▸ **課題**:
(a) 本文によると、企業向け安否確認システムは多くの場合、何によってリアルタイムの連絡を可能にしているか。
(b) 本文の「緊急時は現状把握や最新情報の」から「規定を決定しておきましょう。」までを、一字も変えずに書き出すこと。

▸ **本文**:
________________________________________
台風災害への対応に関して、未だ就業規則での規定がない企業もあることでしょう。台風接近を想定し、企業の就業規則を見直し再整備することも大切です。その際は、以下の項目を必ず検討しましょう。

初動対応マニュアルの作成

災害が予測されると分かった時点からどう行動すべきか、初動対応に関する詳細な規定を設けることが必要です。その際、以下については必ず検討し盛り込みましょう。

  • 災害に関する情報収集を行う担当者について
  • 情報を集約する方法と場所について
  • 意思決定を行う担当者と、その人員の配置基準

従業員への情報や決定事項の伝達

緊急時は現状把握や最新情報の収集、今後の行動について、ただちに従業員への伝達が必要です。確実に対応できるよう緊急連絡手段を整えておきましょう。緊急連絡に関しては以下のような方法を講じておくと、万一の際にもスムーズな対応が可能です。

  • メールによる一斉送信を活用する
  • 安否確認システムなどを導入して、緊急時の迅速かつ確実な連絡対応を図る

企業向け安否確認システムでは、多くの場合Eメールやインターネット回線によるアプリのプッシュ通知によりリアルタイムでの連絡が可能となっています。全従業員に今現在の状況を漏らすことなく伝え、迅速な行動を促すために未導入の場合は早期の導入を検討すると良いでしょう。

行動基準に合わせた給料や勤務形態

台風接近時の行動基準に合わせた各従業員の勤怠に関する規定や給料規定を決定しておきましょう。

テレワークの導入と運用

テレワークの導入と運用

2020年以降、新型コロナウイルス感染症が世界的流行したことを契機に、日本でも多くの企業がテレワークの導入を図っています。このテレワークが、台風災害の際にメリットをもたらす点にも注目しましょう。
台風接近時などの非常時においても、従業員がテレワークで就業可能な環境が整っていれば、一部の業務では休業を強いられず自宅待機しながら業務を行えます。また従業員同士のリアルタイムな意思疎通や情報の伝達・共有もより容易となり得ます。

【テレワークの導入に必要な環境とは?】

テレワークの開始に際しては、以下の準備を整え導入時からスムーズで安全に業務を運用する必要があります。

  • 業務に必要なパソコンや携帯電話を貸与する、もしくは従業員が所持するパソコンやスマートフォンをBYODにより業務に利用可能とする
  • 社内情報の持ち出し、個々人の管理不足などによる情報漏洩対策
  • zoom、Microsoft Teams等のコミュニケーションツールを活用し連絡を円滑にする
  • 端末および回線のセキュリティ強化を図り、サイバー攻撃やウイルスへ対処する

上記の環境整備のなかで特に懸案となるポイントは、個人端末使用に際し情報の流出・漏洩を回避するための対策ではないでしょうか。ALSOKでは、この課題への対処が可能なテレワークシステム「ソリトン セキュアデスクトップサービス」をご提供しています。
________________________________________
ピクセル座標グラウンディングデータ

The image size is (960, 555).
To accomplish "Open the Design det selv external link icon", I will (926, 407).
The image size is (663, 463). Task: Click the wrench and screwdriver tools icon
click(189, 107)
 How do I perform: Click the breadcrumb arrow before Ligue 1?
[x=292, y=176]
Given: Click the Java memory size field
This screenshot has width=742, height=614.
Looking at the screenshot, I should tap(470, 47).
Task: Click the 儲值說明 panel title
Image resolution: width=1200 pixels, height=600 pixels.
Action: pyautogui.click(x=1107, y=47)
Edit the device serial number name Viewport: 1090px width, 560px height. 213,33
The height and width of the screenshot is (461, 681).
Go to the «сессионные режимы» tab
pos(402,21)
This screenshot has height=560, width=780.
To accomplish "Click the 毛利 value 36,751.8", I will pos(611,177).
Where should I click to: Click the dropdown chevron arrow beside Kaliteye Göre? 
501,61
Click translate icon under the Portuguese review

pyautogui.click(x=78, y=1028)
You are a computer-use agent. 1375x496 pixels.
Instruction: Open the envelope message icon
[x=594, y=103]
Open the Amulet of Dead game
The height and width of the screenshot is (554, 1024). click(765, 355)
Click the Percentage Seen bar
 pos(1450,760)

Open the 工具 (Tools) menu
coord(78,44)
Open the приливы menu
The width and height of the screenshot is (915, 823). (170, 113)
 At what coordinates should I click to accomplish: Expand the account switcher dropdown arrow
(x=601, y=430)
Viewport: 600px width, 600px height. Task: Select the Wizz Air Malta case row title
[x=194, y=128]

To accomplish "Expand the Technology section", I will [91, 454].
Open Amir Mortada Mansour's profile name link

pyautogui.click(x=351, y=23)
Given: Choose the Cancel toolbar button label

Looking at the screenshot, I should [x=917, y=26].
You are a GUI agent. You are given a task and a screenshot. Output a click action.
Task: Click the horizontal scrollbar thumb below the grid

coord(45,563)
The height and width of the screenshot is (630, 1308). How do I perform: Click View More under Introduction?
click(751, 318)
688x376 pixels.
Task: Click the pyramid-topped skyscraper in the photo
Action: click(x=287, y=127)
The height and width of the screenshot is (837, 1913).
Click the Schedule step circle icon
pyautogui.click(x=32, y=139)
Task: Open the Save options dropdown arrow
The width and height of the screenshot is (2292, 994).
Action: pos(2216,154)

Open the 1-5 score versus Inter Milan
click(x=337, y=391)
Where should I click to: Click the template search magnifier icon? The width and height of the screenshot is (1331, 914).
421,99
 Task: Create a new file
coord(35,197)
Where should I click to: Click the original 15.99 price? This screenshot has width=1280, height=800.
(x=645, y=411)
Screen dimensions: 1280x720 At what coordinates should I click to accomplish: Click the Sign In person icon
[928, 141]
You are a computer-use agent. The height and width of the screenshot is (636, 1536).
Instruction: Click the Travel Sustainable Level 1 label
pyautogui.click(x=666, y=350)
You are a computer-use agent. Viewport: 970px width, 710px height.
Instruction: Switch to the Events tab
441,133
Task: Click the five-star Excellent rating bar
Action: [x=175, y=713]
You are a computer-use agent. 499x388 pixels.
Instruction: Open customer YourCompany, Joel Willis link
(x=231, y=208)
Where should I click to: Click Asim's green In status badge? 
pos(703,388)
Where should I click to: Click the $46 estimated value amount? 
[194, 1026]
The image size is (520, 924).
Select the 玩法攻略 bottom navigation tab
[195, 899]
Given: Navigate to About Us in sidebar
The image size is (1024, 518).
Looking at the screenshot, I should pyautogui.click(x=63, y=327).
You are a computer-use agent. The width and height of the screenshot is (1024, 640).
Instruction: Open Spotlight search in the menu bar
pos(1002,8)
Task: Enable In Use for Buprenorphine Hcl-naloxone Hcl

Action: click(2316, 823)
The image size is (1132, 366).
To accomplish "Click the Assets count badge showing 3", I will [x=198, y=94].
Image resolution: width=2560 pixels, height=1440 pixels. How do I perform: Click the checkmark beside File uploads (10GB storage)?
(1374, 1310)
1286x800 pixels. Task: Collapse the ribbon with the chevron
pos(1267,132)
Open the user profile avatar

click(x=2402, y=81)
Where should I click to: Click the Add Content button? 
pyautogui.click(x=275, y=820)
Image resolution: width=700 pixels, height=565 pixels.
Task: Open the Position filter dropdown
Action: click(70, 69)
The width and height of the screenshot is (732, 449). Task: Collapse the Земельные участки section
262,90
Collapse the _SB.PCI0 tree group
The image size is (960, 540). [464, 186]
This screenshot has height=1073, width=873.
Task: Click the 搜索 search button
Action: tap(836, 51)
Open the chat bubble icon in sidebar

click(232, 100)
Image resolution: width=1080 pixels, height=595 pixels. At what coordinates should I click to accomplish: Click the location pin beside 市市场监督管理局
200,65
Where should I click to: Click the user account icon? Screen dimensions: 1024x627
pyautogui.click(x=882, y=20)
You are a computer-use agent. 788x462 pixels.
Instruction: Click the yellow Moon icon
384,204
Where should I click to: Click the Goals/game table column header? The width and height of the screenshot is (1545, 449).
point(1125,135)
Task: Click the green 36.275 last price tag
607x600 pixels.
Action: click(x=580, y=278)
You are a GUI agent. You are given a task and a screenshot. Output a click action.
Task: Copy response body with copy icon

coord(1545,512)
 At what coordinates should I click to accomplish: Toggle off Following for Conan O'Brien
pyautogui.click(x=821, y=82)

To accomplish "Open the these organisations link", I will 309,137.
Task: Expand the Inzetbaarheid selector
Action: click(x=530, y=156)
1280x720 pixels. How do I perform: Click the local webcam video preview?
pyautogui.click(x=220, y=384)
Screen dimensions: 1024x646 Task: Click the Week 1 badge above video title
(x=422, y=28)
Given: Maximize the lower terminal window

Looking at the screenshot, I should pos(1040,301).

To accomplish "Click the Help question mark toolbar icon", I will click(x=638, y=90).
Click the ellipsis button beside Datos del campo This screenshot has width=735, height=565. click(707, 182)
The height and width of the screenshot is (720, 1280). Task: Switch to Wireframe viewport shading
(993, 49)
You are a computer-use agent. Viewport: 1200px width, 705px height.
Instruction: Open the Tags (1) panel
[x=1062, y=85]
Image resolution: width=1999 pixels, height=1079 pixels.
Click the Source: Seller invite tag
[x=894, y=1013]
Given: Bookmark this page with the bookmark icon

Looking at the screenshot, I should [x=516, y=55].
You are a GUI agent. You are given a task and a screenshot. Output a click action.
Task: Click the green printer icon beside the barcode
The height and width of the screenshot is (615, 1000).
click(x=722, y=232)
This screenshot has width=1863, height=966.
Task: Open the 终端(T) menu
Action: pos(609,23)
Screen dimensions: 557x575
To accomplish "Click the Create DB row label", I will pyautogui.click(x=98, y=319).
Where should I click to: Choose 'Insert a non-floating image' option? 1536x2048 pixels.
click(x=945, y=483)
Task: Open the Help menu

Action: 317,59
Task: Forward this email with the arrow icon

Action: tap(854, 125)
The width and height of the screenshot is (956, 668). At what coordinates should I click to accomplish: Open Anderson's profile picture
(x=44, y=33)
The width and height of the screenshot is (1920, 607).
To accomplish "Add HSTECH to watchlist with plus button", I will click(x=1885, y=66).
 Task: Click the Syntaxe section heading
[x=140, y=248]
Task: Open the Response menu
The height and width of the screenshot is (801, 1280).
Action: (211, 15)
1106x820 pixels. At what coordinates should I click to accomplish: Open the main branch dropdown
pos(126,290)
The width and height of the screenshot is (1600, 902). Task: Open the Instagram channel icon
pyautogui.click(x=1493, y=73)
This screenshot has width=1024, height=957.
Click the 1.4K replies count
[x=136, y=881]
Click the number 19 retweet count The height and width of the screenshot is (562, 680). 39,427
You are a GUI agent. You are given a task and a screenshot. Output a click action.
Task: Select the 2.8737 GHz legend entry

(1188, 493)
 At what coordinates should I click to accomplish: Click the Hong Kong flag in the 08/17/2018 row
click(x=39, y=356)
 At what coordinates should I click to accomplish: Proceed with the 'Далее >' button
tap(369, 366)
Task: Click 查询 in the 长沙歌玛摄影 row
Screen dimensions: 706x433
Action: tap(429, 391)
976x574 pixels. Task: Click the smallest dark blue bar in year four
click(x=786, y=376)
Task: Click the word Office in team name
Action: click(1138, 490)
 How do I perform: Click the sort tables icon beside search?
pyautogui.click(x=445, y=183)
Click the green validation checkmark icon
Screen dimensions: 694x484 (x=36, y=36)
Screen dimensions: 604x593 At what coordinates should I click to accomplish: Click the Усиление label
________________________________________
▸ **解答**:
(a) Eメールや、インターネット回線によるアプリのプッシュ通知。

(b)
緊急時は現状把握や最新情報の収集、今後の行動について、ただちに従業員への伝達が必要です。確実に対応できるよう緊急連絡手段を整えておきましょう。緊急連絡に関しては以下のような方法を講じておくと、万一の際にもスムーズな対応が可能です。

  • メールによる一斉送信を活用する
  • 安否確認システムなどを導入して、緊急時の迅速かつ確実な連絡対応を図る

企業向け安否確認システムでは、多くの場合Eメールやインターネット回線によるアプリのプッシュ通知によりリアルタイムでの連絡が可能となっています。全従業員に今現在の状況を漏らすことなく伝え、迅速な行動を促すために未導入の場合は早期の導入を検討すると良いでしょう。

行動基準に合わせた給料や勤務形態

台風接近時の行動基準に合わせた各従業員の勤怠に関する規定や給料規定を決定しておきましょう。